At the beginning of Les Misérables, published in 1862, prisoner 24601 (Jean Valjean) is released from prison on a lifelong parole. His identity papers brand him as dangerous, and as a result, he has problems gaining employment or housing, finally resorting committing crimes to survive and later assuming a false identity in order to just live his life in peace.
One hundred and fifty years later, the scenario laid out above sounds frighteningly familiar. Residency restrictions and denial of housing. An inability to secure employment. Identity documents that brand the bearer. Further crime, and false identities just to survive. Change Valjean's crime from stealing bread to a sex offense, and his story could be substituted for any of the 750,000 men, women, and children on the registry.

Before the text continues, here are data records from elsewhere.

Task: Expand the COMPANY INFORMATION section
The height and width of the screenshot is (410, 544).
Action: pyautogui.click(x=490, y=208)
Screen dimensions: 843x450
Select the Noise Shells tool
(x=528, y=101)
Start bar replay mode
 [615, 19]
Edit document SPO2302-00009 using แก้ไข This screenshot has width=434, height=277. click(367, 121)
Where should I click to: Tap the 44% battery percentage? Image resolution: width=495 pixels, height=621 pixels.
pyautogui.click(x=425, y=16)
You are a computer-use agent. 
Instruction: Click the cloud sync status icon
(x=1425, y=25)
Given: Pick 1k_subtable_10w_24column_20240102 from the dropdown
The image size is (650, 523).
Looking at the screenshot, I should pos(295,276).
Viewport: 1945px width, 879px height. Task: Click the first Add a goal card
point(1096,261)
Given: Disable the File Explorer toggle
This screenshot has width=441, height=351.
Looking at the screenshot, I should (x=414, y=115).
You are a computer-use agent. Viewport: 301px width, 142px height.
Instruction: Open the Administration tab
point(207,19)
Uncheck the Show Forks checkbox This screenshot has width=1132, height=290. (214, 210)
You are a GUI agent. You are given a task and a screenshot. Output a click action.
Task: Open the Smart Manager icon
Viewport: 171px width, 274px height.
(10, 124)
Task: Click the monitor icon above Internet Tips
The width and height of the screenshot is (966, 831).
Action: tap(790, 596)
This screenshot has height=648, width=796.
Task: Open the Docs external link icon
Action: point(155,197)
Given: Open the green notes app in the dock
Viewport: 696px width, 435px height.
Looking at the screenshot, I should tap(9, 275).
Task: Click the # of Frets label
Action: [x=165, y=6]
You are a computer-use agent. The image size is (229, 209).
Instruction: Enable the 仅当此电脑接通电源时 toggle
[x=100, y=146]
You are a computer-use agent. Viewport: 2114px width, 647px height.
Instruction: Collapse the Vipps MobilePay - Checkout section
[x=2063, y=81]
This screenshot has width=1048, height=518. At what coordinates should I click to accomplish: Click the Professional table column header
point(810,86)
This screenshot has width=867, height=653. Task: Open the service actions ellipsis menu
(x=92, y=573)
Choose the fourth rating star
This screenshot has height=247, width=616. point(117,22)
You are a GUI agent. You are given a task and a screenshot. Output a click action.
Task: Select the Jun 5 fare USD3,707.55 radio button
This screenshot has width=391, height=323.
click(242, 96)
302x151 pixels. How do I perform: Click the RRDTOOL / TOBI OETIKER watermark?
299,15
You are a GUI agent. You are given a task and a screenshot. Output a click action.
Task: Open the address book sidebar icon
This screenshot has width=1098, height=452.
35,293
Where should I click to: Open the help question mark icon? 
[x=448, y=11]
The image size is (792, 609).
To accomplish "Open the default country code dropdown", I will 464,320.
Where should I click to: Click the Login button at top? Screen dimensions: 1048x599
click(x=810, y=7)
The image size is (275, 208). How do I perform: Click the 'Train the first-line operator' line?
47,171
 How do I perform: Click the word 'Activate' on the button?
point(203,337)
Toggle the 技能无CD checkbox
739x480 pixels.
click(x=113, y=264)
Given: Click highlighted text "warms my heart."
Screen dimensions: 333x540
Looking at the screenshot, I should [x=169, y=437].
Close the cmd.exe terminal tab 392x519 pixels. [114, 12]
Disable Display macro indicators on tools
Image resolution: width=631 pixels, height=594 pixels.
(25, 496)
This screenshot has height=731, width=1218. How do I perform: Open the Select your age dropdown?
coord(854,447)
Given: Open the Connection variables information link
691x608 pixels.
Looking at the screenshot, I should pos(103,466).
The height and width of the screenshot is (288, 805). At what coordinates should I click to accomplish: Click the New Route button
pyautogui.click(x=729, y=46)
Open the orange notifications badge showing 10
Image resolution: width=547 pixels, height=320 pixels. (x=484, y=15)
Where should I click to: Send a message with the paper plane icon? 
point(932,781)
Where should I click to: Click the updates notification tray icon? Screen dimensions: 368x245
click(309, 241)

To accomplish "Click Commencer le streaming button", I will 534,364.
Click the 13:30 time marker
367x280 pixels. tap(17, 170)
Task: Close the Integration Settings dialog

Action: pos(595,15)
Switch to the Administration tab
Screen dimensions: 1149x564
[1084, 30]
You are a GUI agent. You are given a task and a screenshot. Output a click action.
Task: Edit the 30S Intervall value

At best, the only thing that's changed is the date on the calendar. In many ways, the situation has gotten far worse. Not only have we as a society failed to learn the lessons of history regarding what doesn't work, we've either forgotten or chosen to ignore the things we've learned about what does.
Valjean, for his part, makes good on his assumed identity and earlier breaking of the conditions of his parole, becoming a force for good in the novel. He is, however, unable to escape his criminal past, despite becoming a productive member of society and a moral guide for others, as he is constantly hunted and hounded by Javert.
How many positive contributions to our society are we missing out on in our zeal to brand, label, and ostracize the sex offender?